Pre-Industrial families were much bigger before they became more nuclear later on, this was because they relied on offspring to share the workload of the household, as the mortality rate of children surviving was high so parents would have lots of children as insurance, parents wouldn’t have bothered to form emotional attachments with their children due to the fact the likelihood of them surviving was low As times changed and death rates of children have fallen, martial and parental love has grown. This links into Edward Shorters (1975) hypothesis, he argued that high death rates encouraged indifference and neglect, especially towards infants. He claimed that it wasn’t uncommon for parents to name a new-born baby after a deceased sibling, or even to forget how many children they had had or refer to the baby as ‘it’.
Industrialisation has changed the position of children over the 20th century, laws and perspectives of people show this.
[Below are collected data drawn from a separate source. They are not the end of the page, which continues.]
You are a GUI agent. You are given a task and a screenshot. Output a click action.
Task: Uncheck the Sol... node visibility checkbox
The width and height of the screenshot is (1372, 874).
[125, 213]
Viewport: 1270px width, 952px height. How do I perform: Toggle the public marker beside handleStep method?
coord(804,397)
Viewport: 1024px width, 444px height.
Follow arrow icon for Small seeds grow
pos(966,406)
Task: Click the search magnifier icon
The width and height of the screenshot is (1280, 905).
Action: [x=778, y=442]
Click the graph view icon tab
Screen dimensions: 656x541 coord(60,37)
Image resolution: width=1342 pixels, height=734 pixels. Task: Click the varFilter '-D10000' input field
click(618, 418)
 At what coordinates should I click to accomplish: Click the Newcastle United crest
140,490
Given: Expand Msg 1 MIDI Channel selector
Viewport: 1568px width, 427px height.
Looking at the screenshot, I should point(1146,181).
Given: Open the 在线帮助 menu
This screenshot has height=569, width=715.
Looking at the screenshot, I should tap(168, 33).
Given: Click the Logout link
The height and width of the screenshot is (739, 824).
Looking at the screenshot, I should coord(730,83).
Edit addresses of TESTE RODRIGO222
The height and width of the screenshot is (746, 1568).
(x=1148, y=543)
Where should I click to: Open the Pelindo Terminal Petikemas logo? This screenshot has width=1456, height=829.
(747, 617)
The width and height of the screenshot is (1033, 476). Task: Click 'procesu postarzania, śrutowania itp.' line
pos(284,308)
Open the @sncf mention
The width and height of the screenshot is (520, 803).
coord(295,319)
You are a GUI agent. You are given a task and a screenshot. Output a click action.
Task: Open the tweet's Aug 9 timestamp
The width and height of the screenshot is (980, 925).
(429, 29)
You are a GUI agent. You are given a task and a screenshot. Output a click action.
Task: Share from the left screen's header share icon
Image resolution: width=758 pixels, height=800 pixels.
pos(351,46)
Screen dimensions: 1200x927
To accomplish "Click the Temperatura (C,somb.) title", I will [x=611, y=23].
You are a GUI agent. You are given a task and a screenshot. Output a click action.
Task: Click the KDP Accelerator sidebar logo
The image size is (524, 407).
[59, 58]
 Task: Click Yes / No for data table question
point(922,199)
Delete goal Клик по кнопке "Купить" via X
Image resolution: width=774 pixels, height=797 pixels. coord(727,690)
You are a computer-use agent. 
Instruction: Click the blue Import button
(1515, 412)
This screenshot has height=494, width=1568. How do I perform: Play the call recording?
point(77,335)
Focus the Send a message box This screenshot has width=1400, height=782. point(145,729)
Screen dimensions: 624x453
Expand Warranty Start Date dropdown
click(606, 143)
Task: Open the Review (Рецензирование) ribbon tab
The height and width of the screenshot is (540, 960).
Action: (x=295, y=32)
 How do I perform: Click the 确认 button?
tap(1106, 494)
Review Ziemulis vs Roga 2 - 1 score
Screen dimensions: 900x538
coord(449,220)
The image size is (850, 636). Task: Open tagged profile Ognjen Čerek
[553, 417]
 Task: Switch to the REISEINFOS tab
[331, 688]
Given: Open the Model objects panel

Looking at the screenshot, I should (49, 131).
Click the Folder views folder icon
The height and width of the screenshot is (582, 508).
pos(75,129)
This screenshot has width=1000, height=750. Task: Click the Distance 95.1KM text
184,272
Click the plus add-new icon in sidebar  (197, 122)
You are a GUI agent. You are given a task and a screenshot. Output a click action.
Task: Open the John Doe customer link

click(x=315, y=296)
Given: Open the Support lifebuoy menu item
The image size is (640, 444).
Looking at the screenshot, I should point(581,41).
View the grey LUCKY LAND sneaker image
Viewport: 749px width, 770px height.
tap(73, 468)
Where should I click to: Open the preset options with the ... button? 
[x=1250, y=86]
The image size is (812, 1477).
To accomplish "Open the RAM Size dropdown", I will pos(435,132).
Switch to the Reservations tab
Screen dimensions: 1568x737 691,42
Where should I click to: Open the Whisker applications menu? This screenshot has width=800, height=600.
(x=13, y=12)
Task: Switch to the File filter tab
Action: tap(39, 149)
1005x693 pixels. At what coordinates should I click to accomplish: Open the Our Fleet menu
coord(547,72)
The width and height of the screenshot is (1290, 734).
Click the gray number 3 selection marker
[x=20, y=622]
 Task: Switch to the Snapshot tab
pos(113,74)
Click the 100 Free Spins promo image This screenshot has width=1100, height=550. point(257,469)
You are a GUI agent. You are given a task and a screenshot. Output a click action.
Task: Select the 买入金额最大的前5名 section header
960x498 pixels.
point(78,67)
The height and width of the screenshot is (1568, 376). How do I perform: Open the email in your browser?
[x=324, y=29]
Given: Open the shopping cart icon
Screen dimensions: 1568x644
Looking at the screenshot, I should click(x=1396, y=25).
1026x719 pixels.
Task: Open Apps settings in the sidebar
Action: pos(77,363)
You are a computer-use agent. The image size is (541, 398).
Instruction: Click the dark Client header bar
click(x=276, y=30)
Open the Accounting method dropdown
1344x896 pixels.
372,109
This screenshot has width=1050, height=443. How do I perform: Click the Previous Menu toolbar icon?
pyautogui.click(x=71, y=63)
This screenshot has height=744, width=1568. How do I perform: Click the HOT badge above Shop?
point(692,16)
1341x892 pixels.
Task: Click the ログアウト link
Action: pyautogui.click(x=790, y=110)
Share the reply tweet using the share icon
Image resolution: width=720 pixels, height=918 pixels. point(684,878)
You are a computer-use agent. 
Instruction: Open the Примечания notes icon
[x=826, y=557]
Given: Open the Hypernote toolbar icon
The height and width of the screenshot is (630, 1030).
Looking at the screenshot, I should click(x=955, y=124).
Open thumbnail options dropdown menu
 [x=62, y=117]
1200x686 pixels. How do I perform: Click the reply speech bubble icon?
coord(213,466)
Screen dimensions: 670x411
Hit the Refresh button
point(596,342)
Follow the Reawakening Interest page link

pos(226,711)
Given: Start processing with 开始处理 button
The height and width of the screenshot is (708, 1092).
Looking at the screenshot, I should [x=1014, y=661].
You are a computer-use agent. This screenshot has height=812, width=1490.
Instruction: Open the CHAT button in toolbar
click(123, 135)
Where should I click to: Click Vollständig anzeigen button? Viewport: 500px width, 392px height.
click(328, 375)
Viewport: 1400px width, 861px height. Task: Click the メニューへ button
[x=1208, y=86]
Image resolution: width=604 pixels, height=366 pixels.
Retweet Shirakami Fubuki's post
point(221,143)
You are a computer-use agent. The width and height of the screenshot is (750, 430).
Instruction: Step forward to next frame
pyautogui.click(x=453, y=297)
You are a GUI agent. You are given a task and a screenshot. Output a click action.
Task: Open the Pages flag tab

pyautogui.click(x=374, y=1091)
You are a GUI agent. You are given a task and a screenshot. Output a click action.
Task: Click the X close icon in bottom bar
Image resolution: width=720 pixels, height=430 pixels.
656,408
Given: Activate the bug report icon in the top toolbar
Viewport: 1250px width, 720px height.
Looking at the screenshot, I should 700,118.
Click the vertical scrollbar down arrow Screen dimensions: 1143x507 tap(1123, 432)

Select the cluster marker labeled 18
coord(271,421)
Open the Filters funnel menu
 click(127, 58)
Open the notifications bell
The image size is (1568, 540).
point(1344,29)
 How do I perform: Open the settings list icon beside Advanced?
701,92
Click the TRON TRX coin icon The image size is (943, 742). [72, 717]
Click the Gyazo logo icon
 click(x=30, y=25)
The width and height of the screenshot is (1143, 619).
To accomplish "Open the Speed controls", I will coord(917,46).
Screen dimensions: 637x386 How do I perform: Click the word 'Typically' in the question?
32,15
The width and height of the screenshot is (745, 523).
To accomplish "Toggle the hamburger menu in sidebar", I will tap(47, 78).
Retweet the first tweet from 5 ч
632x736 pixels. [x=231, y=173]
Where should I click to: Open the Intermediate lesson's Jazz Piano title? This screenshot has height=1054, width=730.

Laws restricting children from working at a certain age, and restricting the amount paid to people of a certain age compared to adults. Compared to having children as economical assets to economic liabilities and being fully dependent on parents is a big improvement. Children are subject to laws that restrict their sexual behaviour, their access to alcohol and tobacco these laws act in addition to the laws that affect adults, this proves that society sees adults and children differently and that they should be protected. Children are offered additional protection by the Children Act (1989), which allows them to be taken away from parents by the state if it judges them to be incapable or unsuitable. Children are also given price reductions on many goods and services, for example public transport people under a certain age get to pay less and for clothing they don’t have to pat VAT. However organisations such as the NSPCC (National Society of the Prevention of Cruelty to Children) argue that they need more protection, and the greatest threat to children nowadays is the household. NSPCC report by Cawson et al (2000) said that 16% of children aged under 16 have experienced sexual abuse during childhood, and about 25% of children have experienced physical violence. Aries and Shorter hold a ‘March of Progress’ view of the changing status of children are so much more better protected from harm and exploitation, but is this true?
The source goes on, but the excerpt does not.